# Configuring D-link wifi DSL-2750U for Reliance broadband



## hash_hmm (Jul 10, 2011)

Hi,

I need help to configure my D-link wifi Modem DSL-2750U for Reliance Broadband.

Warm regards,
Hashem

P.S.: I dont understand codes but a simple explanation and step by step help will be great.


----------



## JimE (Apr 16, 2009)

There should be no configuration needed. If Reliance requires login information, they should provide you with setup instructions. Which typically is just a matter of entering a userid. But most providers now use mac authentication, not userid/password.


----------



## hash_hmm (Jul 10, 2011)

Thanks for the reply Dogg, and yes it does require login information. I tried calling reliance for assistance and they just say that we dont provide any support for configurating any wifi modems. That was the 1st disappointment I had with reliance connection.


----------



## JimE (Apr 16, 2009)

Either Reliance or I have misunderstood your question. 

If you need configuration information to get the router onto the Reliance network, then yes, they should help you. This would include connecting the hardware to the Reliance network, establishing a connection, and the modem/router pulling network information such as an IP address and DNS information. 

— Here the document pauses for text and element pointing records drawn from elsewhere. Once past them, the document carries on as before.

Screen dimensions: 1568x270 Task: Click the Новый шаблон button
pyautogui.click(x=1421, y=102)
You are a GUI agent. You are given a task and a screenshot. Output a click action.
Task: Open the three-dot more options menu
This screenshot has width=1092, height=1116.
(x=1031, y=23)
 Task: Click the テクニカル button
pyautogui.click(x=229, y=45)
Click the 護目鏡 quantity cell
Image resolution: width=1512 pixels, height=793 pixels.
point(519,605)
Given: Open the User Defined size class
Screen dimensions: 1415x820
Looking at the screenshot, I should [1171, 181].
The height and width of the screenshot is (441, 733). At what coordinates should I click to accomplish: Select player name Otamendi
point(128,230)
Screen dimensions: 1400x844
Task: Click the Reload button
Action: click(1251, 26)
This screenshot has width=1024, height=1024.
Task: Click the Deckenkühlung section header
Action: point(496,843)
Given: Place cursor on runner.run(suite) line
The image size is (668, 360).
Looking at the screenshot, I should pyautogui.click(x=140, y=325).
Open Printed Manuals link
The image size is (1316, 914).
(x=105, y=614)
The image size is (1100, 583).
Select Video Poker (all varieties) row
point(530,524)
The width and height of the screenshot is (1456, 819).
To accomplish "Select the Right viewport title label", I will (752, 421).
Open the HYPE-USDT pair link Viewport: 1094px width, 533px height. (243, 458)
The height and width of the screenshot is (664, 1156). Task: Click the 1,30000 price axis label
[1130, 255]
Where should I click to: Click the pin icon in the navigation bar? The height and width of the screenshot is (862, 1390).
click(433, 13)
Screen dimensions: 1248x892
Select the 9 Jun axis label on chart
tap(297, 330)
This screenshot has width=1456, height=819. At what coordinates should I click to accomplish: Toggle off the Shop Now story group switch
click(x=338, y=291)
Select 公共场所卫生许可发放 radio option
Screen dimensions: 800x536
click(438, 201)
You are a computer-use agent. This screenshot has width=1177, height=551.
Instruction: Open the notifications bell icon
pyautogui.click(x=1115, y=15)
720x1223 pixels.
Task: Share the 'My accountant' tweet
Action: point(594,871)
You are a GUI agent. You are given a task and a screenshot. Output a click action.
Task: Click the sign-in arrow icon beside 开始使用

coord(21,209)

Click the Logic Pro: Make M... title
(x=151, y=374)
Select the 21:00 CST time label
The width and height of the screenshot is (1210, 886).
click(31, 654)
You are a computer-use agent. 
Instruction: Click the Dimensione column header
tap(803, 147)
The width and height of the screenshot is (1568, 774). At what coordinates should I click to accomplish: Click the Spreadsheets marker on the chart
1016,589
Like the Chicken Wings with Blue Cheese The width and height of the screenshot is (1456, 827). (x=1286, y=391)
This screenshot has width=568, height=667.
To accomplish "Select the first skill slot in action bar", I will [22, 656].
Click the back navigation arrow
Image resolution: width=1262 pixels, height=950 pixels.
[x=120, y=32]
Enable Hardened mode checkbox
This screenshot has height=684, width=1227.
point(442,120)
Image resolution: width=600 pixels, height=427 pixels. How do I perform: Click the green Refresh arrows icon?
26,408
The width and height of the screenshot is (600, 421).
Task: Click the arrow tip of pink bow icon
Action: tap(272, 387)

If you are wanting router/wifi LAN (LAN = configuring the router/switch for the end user network for PC and other device connectivity)configuration assistance, then no, they likely will not help. Most ISP's will only support hardware which they provide to the user. If that is the type of assistance that you require, then check the D-Link User Manual or quick setup guide (or simply return the hardware to default). The default or generic configuration should function just fine in most instances. 

We will need more information to assist further.


----------



## parimaldesai (May 14, 2013)

Steps to *Configuring D-link wifi DSL-2750U for Reliance broadband*


----------



## Tomshawk (Jan 23, 2013)

Hash, Was this thread you started not useful
Configuring D-link wifi DSL-2750U for Reliance broadband

Did you check the manual?
ftp://support.dlink.co.in/broadband/DSL-2750U/manual/DSL-2750U_C1_Manual_IN_1.00.pdf


----------